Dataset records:

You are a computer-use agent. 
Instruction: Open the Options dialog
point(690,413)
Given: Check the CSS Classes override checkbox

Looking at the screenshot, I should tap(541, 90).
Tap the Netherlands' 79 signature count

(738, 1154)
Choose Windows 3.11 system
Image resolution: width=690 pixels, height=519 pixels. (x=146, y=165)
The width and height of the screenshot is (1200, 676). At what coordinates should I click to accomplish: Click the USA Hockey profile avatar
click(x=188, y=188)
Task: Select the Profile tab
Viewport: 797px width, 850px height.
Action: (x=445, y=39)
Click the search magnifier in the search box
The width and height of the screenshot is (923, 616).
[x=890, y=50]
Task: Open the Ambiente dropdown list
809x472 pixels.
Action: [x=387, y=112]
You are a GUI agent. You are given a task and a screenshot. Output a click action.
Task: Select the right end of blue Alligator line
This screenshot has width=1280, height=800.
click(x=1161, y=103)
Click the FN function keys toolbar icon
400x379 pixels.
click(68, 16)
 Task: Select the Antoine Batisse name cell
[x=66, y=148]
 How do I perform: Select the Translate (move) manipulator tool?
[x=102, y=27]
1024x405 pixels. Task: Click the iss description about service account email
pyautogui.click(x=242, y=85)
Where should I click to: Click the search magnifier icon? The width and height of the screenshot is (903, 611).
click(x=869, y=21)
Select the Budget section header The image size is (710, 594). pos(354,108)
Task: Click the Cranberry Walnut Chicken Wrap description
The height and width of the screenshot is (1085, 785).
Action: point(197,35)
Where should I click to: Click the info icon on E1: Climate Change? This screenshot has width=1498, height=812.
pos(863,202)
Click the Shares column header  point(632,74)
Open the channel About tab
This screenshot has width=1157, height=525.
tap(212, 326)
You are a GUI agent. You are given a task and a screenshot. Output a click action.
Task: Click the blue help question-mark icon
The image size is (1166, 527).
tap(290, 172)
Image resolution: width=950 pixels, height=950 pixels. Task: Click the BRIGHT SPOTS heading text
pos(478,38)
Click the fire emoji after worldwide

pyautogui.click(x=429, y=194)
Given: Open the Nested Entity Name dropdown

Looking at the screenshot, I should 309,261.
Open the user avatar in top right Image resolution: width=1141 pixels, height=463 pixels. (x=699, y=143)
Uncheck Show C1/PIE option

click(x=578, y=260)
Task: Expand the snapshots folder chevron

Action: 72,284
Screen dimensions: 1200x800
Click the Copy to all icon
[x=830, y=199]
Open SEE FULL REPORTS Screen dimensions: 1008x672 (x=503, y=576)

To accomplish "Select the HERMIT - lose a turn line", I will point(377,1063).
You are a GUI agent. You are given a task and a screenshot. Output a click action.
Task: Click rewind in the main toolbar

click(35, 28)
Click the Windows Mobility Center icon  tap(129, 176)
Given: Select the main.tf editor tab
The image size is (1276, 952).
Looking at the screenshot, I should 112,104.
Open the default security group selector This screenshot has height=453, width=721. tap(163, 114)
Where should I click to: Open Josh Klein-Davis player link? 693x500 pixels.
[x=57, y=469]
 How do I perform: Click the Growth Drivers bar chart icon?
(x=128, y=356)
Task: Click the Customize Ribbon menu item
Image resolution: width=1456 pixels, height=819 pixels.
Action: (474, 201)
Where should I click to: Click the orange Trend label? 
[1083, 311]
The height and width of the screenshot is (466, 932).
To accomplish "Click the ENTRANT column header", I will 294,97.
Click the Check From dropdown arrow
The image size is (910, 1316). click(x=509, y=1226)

→ **What the task asks**
Write out the records above again, keeping each one identical to the original.

→ **Response for this exercise**
You are a computer-use agent. 
Instruction: Open the Options dialog
point(690,413)
Given: Check the CSS Classes override checkbox

Looking at the screenshot, I should tap(541, 90).
Tap the Netherlands' 79 signature count

(738, 1154)
Choose Windows 3.11 system
Image resolution: width=690 pixels, height=519 pixels. (x=146, y=165)
The width and height of the screenshot is (1200, 676). At what coordinates should I click to accomplish: Click the USA Hockey profile avatar
click(x=188, y=188)
Task: Select the Profile tab
Viewport: 797px width, 850px height.
Action: (x=445, y=39)
Click the search magnifier in the search box
The width and height of the screenshot is (923, 616).
[x=890, y=50]
Task: Open the Ambiente dropdown list
809x472 pixels.
Action: [x=387, y=112]
You are a GUI agent. You are given a task and a screenshot. Output a click action.
Task: Select the right end of blue Alligator line
This screenshot has width=1280, height=800.
click(x=1161, y=103)
Click the FN function keys toolbar icon
400x379 pixels.
click(68, 16)
 Task: Select the Antoine Batisse name cell
[x=66, y=148]
 How do I perform: Select the Translate (move) manipulator tool?
[x=102, y=27]
1024x405 pixels. Task: Click the iss description about service account email
pyautogui.click(x=242, y=85)
Where should I click to: Click the search magnifier icon? The width and height of the screenshot is (903, 611).
click(x=869, y=21)
Select the Budget section header The image size is (710, 594). pos(354,108)
Task: Click the Cranberry Walnut Chicken Wrap description
The height and width of the screenshot is (1085, 785).
Action: point(197,35)
Where should I click to: Click the info icon on E1: Climate Change? This screenshot has width=1498, height=812.
pos(863,202)
Click the Shares column header  point(632,74)
Open the channel About tab
This screenshot has width=1157, height=525.
tap(212, 326)
You are a GUI agent. You are given a task and a screenshot. Output a click action.
Task: Click the blue help question-mark icon
The image size is (1166, 527).
tap(290, 172)
Image resolution: width=950 pixels, height=950 pixels. Task: Click the BRIGHT SPOTS heading text
pos(478,38)
Click the fire emoji after worldwide

pyautogui.click(x=429, y=194)
Given: Open the Nested Entity Name dropdown

Looking at the screenshot, I should 309,261.
Open the user avatar in top right Image resolution: width=1141 pixels, height=463 pixels. (x=699, y=143)
Uncheck Show C1/PIE option

click(x=578, y=260)
Task: Expand the snapshots folder chevron

Action: 72,284
Screen dimensions: 1200x800
Click the Copy to all icon
[x=830, y=199]
Open SEE FULL REPORTS Screen dimensions: 1008x672 (x=503, y=576)

To accomplish "Select the HERMIT - lose a turn line", I will point(377,1063).
You are a GUI agent. You are given a task and a screenshot. Output a click action.
Task: Click rewind in the main toolbar

click(35, 28)
Click the Windows Mobility Center icon  tap(129, 176)
Given: Select the main.tf editor tab
The image size is (1276, 952).
Looking at the screenshot, I should 112,104.
Open the default security group selector This screenshot has height=453, width=721. tap(163, 114)
Where should I click to: Open Josh Klein-Davis player link? 693x500 pixels.
[x=57, y=469]
 How do I perform: Click the Growth Drivers bar chart icon?
(x=128, y=356)
Task: Click the Customize Ribbon menu item
Image resolution: width=1456 pixels, height=819 pixels.
Action: (474, 201)
Where should I click to: Click the orange Trend label? 
[1083, 311]
The height and width of the screenshot is (466, 932).
To accomplish "Click the ENTRANT column header", I will 294,97.
Click the Check From dropdown arrow
The image size is (910, 1316). click(x=509, y=1226)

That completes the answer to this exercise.